Failing to promote women was a linked charge, as was having a patronising attitude to them in general. Some like May were in Cabinet from the start, and he brought in three women in July 2014, Nicky Morgan, Liz Truss and Baroness Stowell, but failed to achieve his promise of April 2009 that a third of his government would be female. By the time of the general election in 2015, however, almost one-third of Conservative ministers who attended Cabinet were women. His inner team contained Kate Fall, at his right hand throughout, Liz Sugg (chief of operations), Gabby Bertin (press adviser) and Clare Foges (principal speechwriter); but does their presence counter the criticism that Cameron was sexist?
These are some of the questions the book will examine.
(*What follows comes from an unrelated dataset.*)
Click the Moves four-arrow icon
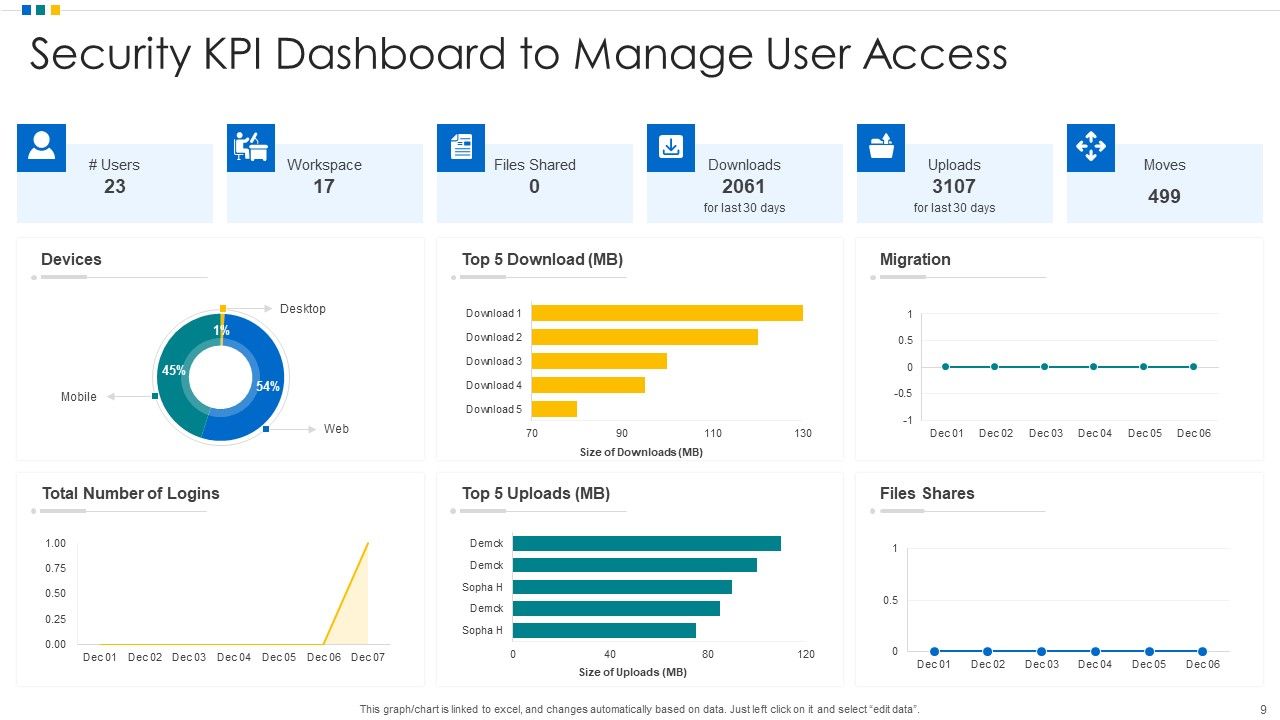The width and height of the screenshot is (1280, 720). 1091,146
Some of our thoughts are already evident on these pages, but for the most part, we leave it to readers to make up their own minds over the forty chapters before offering our judgement in the Conclusion.
Anthony Seldon and Peter Snowdon
August 2015
ONE
First Night in Downing Street
11 May 2010
‘Snap out of it: we have a job to do,’ barks Jeremy Heywood, Number 10’s permanent secretary, the senior official, the top dog. It is 7.55 p.m. on Tuesday 11 May. Outside, dusk is descending. Staff are still dazed from Gordon and Sarah Brown’s deeply emotional departure moments before.1 They stand around the departed PM’s open-plan office torpid, drained. Many have tears in their eyes. ‘The prim
e minister will be here in half an hour.’ Heywood’s piercing voice urges them back into action.2 Tom Fletcher, Brown’s (and now about to be David Cameron’s) foreign policy adviser, changes his red and yellow striped tie to one with blue and yellow stripes. Ever the diplomat, he wants to shift emotional and political gear before his new boss arrives in the building.3 Dirty mugs and plates are spirited away, out-of-date papers removed, computer screens cleared. Here is the British Civil Service at action stations. The king is dead. Long live the king.
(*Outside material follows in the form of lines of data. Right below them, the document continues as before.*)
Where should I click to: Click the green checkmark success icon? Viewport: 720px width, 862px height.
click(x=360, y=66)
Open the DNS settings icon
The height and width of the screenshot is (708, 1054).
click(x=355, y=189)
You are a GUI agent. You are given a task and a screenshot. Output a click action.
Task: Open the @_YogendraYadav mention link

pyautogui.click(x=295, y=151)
Just after 8 p.m., Brown delivers his farewell statement to the media circus outside Number 10. His former staff are too busy inside to notice. Three hundred yards down Whitehall, a similar riot of activity is taking place in the Leader of the Opposition’s office in Parliament in the Norman Shaw building. Ed Llewellyn, Cameron’s chief of staff, receives a call from the American ambassador: ‘It looks like you guys are going across the road. The president wants to be the first to talk to your man when he gets there.’4 Coalition conversations with Liberal Democrat leader Nick Clegg are still ongoing, though they are close to reaching an agreement. Cameron’s wife, Samantha, is caught off guard by the fast-flowing action. She is called in the early evening by Kate Fall, Cameron’s gatekeeper and senior female aide, at the family’s London home in Notting Hill: ‘You’re going to have to come down soon. David is about to form a government.’ ‘I don’t have to get dressed up, do I? I’m at home with the kids.’ ‘Er, not yet,’ Fall replies. Minutes later, Fall calls her back. ‘Get ready. You’ll need to put your dress on quickly.’ With moments to spare, Samantha arrives at Cameron’s office.